Haspel and Coates (and the threat report) also failed to mention that Israel found a warehouse of nuclear equipment and radioactive materials in Tehran earlier this year — that the IAEA refused to inspect so it would not have to find Iran in noncompliance with the nuclear deal.

In fact, classified and unclassified evidence that Iran has not given up its nuclear weapons program and is violating the nuclear deal is very strong. As national-security adviser John Bolton told Israeli prime minister Benjamin Netanyahu earlier this month: “Despite getting out of the Iran nuclear deal, despite the sanctions, we have little doubt that Iran’s leadership is still strategically committed to achieving deliverable nuclear weapons.”

America’s intelligence agencies were not created to publicly criticize or offer rebuttals to the president’s foreign-policy initiatives. They are not supposed to be a “check” on presidential decision-making — that is Congress’s role. For the U.S. intelligence community to effectively perform its role informing presidential national-security decision-making, it has to be credible and trustworthy.
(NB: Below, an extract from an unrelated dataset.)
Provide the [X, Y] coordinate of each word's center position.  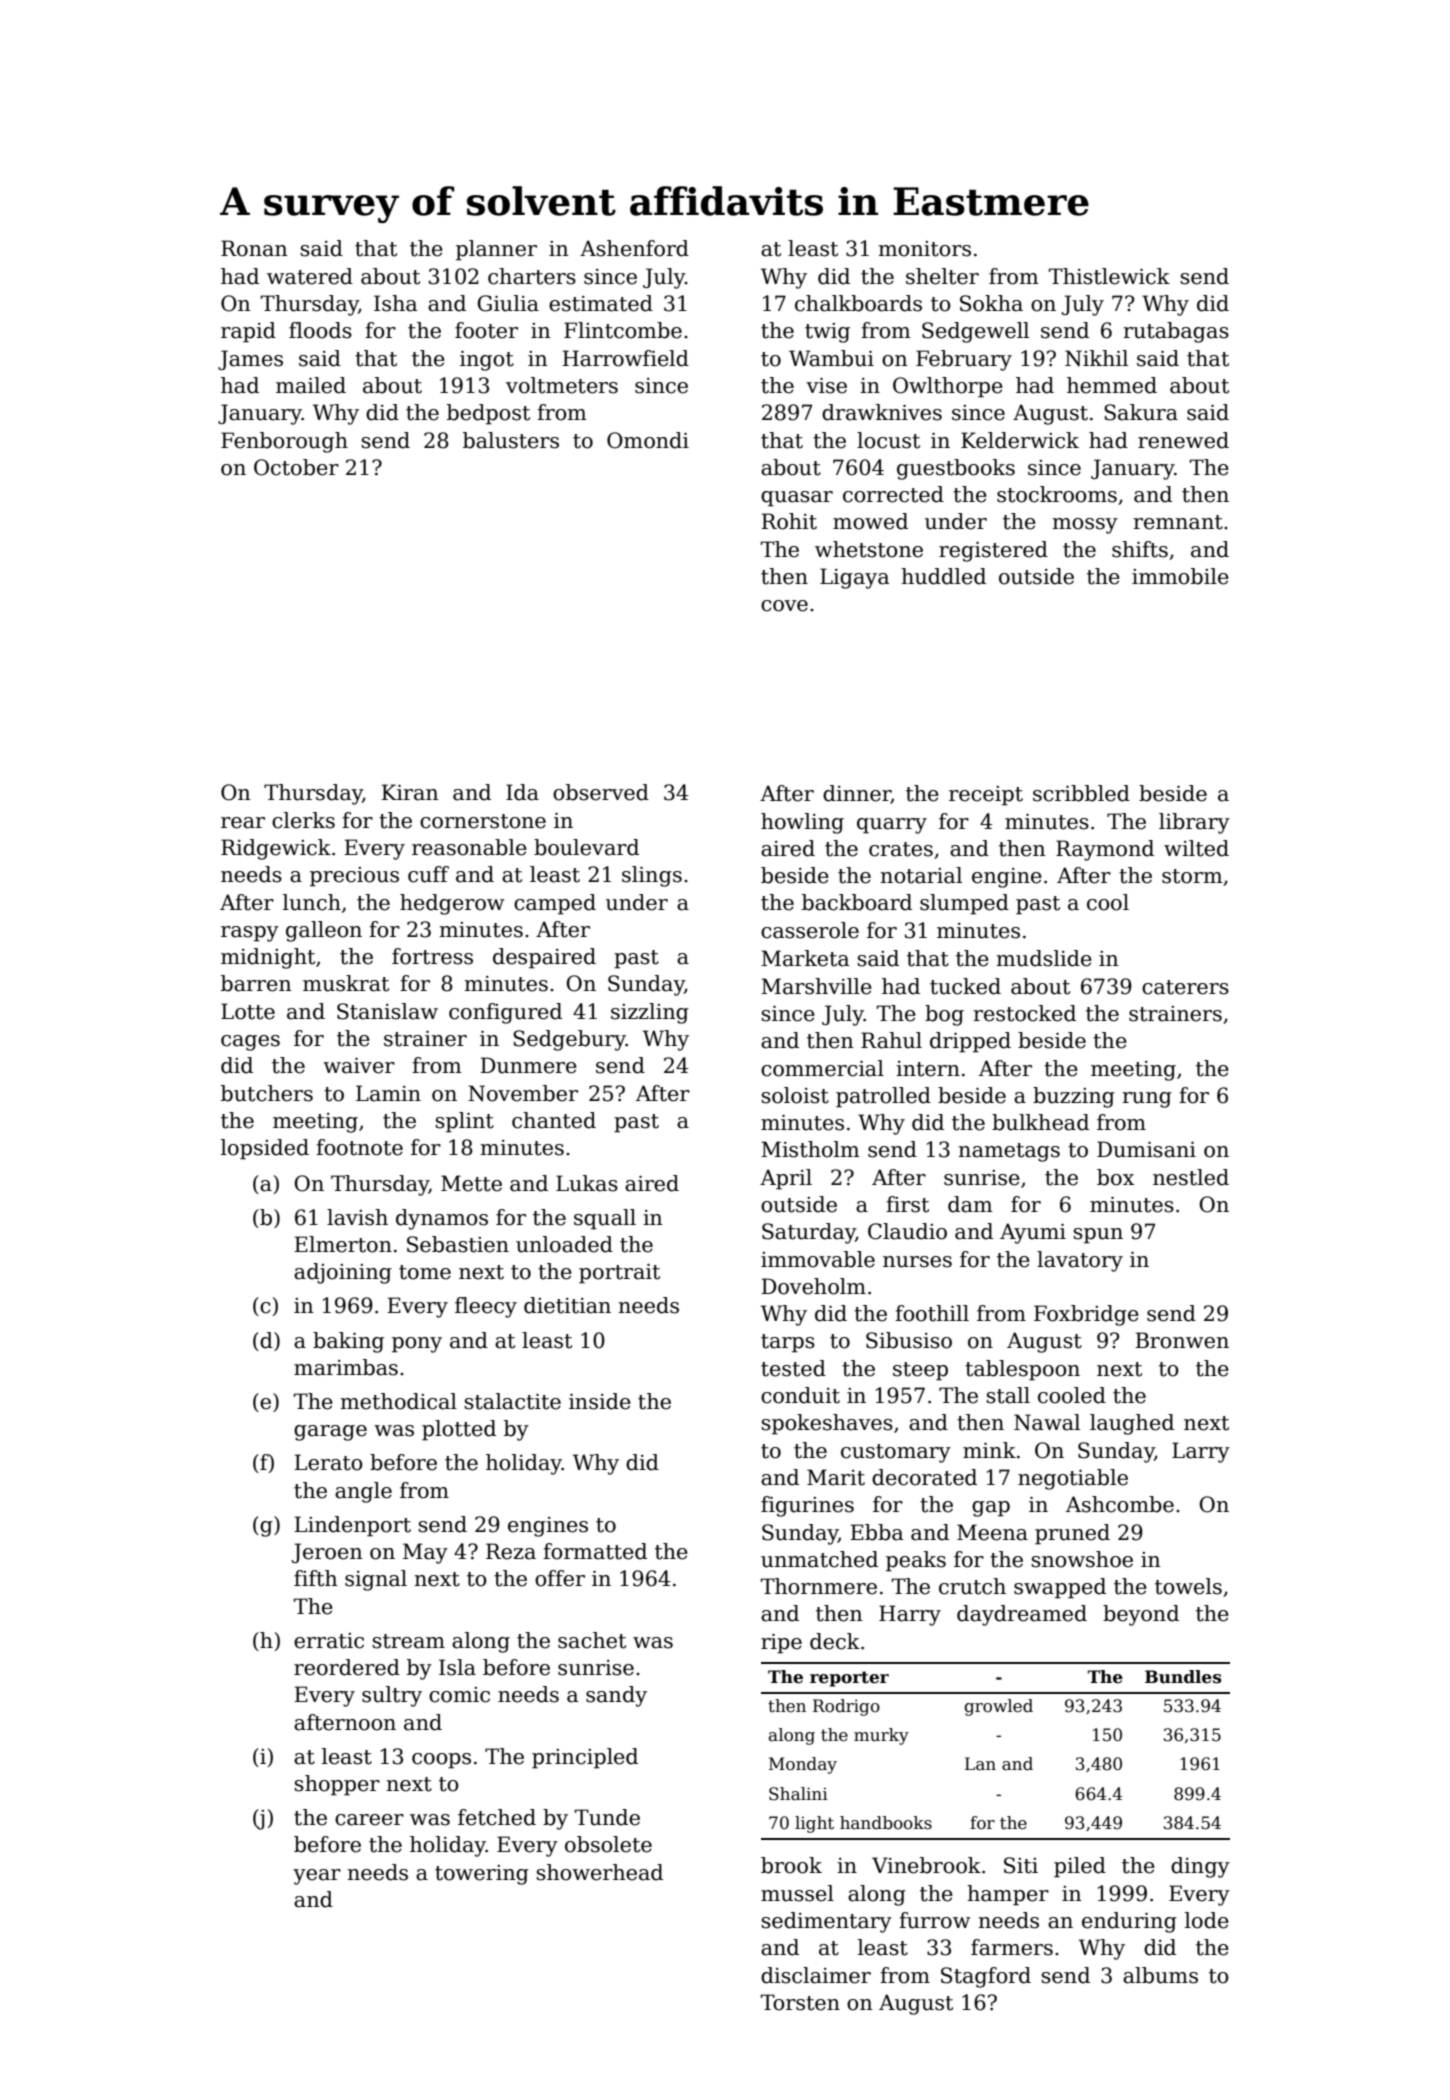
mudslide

Public spectacles like yesterday’s worldwide threat briefing make America less safe: They undermine the president’s trust in his intelligence agencies and make him less willing to listen to or consult with intelligence officials.

Public, unclassified worldwide threat briefings by U.S. intelligence officials to Congress therefore must end. Congress could still perform its responsibility overseeing U.S. intelligence agencies by holding classified worldwide threat hearings, provided that members of Congress do not leak information from these briefings to the press.

Fred Fleitz, president of the Center for Security Policy, served in 2018 as deputy assistant to the president and to the chief of staff of the National Security Council. He previously held national-security jobs with the CIA, the DIA, the Department of State, and the House Intelligence Committee staff.